From: Minchan Kim <minchan@kernel.org>
To: Waiman Long <longman@redhat.com>
Cc: Andrew Morton <akpm@linux-foundation.org>,
Vladimir Davydov <vdavydov.dev@gmail.com>,
Johannes Weiner <hannes@cmpxchg.org>,
Dave Chinner <david@fromorbit.com>,
linux-kernel@vger.kernel.org, linux-mm@kvack.org
Subject: Re: [PATCH] list_lru: Prefetch neighboring list entries before acquiring lock
Date: Fri, 1 Dec 2017 08:53:50 +0900 [thread overview]
Message-ID: <20171130235350.GA4389@bbox> (raw)
In-Reply-To: <414f9020-aba5-eef1-b689-36307dbdcfed@redhat.com>
On Thu, Nov 30, 2017 at 08:43:41AM -0500, Waiman Long wrote:
> On 11/29/2017 07:53 PM, Minchan Kim wrote:
> > Hello,
> >
> > On Wed, Nov 29, 2017 at 09:17:34AM -0500, Waiman Long wrote:
> >> The list_lru_del() function removes the given item from the LRU list.
> >> The operation looks simple, but it involves writing into the cachelines
> >> of the two neighboring list entries in order to get the deletion done.
> >> That can take a while if the cachelines aren't there yet, thus
> >> prolonging the lock hold time.
> >>
> >> To reduce the lock hold time, the cachelines of the two neighboring
> >> list entries are now prefetched before acquiring the list_lru_node's
> >> lock.
> >>
> >> Using a multi-threaded test program that created a large number
> >> of dentries and then killed them, the execution time was reduced
> >> from 38.5s to 36.6s after applying the patch on a 2-socket 36-core
> >> 72-thread x86-64 system.
> >>
> >> Signed-off-by: Waiman Long <longman@redhat.com>
> >> ---
> >> mm/list_lru.c | 10 +++++++++-
> >> 1 file changed, 9 insertions(+), 1 deletion(-)
> >>
> >> diff --git a/mm/list_lru.c b/mm/list_lru.c
> >> index f141f0c..65aae44 100644
> >> --- a/mm/list_lru.c
> >> +++ b/mm/list_lru.c
> >> @@ -132,8 +132,16 @@ bool list_lru_del(struct list_lru *lru, struct list_head *item)

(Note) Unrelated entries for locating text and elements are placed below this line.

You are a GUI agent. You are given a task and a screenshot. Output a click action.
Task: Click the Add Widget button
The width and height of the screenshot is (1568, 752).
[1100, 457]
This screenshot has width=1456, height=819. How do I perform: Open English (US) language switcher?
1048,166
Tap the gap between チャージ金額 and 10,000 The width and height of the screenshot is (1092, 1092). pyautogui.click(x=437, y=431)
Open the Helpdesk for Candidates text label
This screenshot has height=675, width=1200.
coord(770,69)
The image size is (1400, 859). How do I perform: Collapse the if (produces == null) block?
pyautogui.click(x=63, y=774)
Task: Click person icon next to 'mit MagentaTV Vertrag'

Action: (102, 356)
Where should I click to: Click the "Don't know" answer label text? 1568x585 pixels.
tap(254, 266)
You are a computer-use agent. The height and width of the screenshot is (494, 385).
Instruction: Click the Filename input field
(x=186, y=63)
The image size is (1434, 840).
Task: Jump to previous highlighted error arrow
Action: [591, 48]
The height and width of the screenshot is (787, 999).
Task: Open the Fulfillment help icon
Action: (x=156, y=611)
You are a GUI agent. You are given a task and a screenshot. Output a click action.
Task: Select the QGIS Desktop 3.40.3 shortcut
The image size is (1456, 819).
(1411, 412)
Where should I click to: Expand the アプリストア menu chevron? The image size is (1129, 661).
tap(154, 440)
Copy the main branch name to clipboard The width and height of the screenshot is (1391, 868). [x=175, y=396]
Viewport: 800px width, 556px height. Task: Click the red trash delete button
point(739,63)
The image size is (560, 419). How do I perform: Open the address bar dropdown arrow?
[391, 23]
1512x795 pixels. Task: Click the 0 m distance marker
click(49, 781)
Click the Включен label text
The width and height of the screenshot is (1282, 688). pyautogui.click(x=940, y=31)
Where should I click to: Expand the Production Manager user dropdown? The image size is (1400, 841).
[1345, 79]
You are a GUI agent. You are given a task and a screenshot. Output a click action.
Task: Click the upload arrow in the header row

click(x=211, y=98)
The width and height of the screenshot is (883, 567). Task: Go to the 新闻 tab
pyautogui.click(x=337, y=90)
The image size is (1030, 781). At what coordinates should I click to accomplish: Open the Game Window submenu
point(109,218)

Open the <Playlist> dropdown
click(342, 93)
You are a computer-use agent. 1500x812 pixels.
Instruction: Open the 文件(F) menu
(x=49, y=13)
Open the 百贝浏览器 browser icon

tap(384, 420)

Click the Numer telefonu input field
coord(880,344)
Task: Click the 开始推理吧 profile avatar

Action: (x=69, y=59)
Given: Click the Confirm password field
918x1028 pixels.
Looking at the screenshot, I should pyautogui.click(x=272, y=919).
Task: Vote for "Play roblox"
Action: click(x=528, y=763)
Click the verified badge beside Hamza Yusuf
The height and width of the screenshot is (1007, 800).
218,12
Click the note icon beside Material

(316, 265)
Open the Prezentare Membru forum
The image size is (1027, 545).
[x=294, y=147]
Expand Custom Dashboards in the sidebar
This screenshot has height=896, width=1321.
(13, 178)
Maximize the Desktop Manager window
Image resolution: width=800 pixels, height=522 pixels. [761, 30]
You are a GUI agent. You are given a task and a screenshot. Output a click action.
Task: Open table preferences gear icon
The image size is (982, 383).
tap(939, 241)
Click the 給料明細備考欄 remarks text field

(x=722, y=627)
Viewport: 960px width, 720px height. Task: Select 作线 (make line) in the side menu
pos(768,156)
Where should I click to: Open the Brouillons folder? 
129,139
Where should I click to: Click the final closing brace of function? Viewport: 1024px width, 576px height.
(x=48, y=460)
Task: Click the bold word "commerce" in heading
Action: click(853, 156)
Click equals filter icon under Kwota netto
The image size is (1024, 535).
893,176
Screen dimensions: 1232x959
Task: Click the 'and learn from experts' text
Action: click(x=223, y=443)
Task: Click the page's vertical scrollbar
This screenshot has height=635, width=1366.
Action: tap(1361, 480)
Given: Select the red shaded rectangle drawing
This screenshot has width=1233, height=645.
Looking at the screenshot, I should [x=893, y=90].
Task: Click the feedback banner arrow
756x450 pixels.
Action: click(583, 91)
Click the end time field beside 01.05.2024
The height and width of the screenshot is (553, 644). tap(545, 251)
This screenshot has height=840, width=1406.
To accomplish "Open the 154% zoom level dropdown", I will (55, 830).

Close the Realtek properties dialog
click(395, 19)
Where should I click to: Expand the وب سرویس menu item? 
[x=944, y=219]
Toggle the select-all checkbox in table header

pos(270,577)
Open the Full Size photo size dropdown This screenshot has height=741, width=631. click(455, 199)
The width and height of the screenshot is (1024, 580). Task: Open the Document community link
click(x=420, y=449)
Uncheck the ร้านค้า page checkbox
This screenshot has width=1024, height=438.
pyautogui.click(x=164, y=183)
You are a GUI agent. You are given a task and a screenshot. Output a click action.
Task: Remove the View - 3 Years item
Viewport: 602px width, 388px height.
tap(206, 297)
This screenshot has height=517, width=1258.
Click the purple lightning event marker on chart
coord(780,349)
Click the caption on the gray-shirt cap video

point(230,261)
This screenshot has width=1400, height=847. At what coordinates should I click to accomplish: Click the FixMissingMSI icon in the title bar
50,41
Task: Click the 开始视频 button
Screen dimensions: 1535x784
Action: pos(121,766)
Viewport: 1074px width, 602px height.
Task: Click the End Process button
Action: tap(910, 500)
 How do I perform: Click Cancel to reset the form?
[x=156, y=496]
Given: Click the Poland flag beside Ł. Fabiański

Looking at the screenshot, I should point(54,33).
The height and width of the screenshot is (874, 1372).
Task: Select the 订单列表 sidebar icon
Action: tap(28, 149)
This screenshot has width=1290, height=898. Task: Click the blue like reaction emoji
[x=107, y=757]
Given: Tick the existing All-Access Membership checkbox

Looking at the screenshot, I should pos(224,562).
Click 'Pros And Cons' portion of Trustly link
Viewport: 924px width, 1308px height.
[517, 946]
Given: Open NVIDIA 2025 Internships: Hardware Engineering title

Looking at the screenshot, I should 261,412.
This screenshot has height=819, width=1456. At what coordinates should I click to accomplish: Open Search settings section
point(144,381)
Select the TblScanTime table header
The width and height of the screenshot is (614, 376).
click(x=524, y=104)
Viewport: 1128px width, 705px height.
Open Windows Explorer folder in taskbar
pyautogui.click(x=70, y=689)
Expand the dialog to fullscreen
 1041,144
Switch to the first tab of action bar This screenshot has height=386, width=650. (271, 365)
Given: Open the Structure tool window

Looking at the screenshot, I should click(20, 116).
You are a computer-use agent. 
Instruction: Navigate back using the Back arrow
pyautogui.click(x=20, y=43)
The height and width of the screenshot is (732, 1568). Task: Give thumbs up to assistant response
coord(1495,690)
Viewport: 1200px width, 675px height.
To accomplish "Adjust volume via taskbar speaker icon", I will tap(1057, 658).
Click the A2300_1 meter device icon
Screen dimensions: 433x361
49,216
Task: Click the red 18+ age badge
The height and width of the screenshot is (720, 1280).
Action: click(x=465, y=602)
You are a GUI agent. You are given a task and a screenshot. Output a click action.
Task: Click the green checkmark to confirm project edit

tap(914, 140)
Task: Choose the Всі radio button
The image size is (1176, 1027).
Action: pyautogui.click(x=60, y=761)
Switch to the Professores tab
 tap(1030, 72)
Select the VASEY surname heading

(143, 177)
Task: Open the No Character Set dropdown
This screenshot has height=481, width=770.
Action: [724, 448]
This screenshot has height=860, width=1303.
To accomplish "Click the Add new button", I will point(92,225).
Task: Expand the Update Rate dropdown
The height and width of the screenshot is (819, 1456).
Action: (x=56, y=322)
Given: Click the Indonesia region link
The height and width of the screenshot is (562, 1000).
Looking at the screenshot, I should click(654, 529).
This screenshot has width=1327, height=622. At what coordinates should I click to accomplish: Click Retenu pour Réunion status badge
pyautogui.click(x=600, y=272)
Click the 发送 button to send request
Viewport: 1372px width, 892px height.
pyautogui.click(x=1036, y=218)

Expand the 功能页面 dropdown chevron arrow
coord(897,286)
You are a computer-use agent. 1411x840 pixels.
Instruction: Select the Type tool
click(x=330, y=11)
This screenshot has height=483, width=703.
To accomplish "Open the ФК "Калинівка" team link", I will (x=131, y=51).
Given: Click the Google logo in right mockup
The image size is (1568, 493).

> >> struct list_lru_node *nlru = &lru->node[nid];
> >> struct list_lru_one *l;
> >>
> >> + /*
> >> + * Prefetch the neighboring list entries to reduce lock hold time.
> >> + */
> >> + if (unlikely(list_empty(item)))
> >> + return false;
> >> + prefetchw(item->prev);
> >> + prefetchw(item->next);
> >> +
> > A question:
> >
> > A few month ago, I had a chance to measure prefetch effect with my testing
> > workload. For the clarification, it's not list_lru_del but list traverse
> > stuff so it might be similar.
> >
> > With my experiment at that time, it was really hard to find best place to
> > add prefetchw. Sometimes, it was too eariler or late so the effect was
> > not good, even worse on some cases.
> >
> > Also, the performance was different with each machine although my testing
> > machines was just two. ;-)
> >
> > So my question is what's a rule of thumb to add prefetch command?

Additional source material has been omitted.